Filetype[PDF-550.07 KB]


Details:
  • Pubmed ID:
    29861798
  • Pubmed Central ID:
    PMC5978732
  • Description:
    Background

    Thailand has made progress in reducing perinatal HIV transmission rates to levels that meet the World Health Organization targets for so-called “elimination” (<2%) of mother-to-child transmission (MTCT).

    Objectives

    To highlight the Thailand National Guidelines on HIV/AIDS Treatment Prevention Working Group issued a new version of its National Prevention of MTCT guidelines in March 2017 aimed to reduce MTCT rate to <1% by 2020.

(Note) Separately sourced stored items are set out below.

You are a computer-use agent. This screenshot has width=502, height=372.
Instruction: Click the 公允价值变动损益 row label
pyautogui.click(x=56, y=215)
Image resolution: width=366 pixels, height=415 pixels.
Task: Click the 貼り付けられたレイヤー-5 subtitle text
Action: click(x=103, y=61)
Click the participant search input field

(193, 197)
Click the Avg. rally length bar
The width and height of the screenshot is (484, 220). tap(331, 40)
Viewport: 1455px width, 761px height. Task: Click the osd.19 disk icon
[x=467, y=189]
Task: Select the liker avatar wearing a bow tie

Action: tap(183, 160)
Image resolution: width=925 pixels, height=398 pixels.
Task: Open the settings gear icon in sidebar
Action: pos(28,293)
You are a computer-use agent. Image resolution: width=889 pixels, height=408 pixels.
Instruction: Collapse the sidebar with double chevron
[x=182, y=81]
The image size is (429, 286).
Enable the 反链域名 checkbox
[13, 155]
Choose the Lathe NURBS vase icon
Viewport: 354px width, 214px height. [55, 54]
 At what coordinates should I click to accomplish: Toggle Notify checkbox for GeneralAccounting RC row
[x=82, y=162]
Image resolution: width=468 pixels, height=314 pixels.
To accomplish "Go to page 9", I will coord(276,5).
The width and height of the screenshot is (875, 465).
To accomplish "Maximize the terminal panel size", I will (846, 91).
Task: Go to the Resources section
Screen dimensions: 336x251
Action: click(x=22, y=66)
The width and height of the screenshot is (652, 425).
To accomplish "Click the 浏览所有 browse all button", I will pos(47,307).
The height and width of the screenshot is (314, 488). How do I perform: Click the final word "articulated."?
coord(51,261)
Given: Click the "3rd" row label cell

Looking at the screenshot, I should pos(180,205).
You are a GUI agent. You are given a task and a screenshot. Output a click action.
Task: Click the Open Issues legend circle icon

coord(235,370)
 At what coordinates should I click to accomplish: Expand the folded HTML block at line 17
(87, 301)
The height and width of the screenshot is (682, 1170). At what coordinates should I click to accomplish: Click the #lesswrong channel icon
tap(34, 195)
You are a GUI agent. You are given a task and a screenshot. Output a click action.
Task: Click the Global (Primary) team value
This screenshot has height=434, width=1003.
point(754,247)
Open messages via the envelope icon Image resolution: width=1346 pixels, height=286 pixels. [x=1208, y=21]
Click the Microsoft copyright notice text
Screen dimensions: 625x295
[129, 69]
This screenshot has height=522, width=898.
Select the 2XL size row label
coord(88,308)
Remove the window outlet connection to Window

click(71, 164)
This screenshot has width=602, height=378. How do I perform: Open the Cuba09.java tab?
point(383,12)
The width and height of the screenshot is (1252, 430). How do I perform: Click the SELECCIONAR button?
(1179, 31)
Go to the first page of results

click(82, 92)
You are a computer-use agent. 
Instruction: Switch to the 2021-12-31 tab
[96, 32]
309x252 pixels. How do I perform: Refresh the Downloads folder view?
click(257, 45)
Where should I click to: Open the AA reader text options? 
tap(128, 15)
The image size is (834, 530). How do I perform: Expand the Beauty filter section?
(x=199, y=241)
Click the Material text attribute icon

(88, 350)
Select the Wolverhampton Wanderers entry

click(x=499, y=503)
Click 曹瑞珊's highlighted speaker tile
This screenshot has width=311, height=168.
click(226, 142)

    Discussion of guidelines

    The guidelines include recommending initiation of antepartum antiretroviral therapy (ART) containing tenofovir disoproxil fumarate (TDF) plus lamivudine (3TC)/emtricitabine (FTC) plus efavirenz regardless of CD4 cell count as soon as HIV is diagnosed for ART naïve HIV-infected pregnant women. An alternative regimen is TDF or zidovudine (AZT) plus 3TC/FTC plus lopinavir/ritonavir (LPV/r) for HIV-infected pregnant women suspected resistant to non-nucleoside reverse transcriptase inhibitors. Treatment should be started immediately irrespective of gestational age and continued after delivery for life. Raltegravir is recommended in addition to the ART regimen for HIV-infected pregnant women who present late (gestational age (GA) ≥32 weeks) or those who have a viral load (VL) >1000 copies/mL at GA ≥32 weeks. HIV-infected pregnant women who conceive while receiving ART should continue their treatment regimen during pregnancy. HIV-infected pregnant women who present in labor and are not receiving ART should receive single-dose nevirapine immediately along with oral AZT, and continue ART for life. Infants born to HIV-infected mothers are categorized as high or standard risk for MTCT. High MTCT risk is defined as an infant whose mother has a viral load (VL) > 50 copies/mL at GA > 36 weeks or has received ART <12 weeks before delivery, or has poor ART adherence. These infants should be started on AZT plus 3TC plus NVP for 6 weeks after delivery. Infants with standard MTCT risk should receive AZT for 4 weeks. Formula feeding exclusively is recommended for all HIV-exposed infants.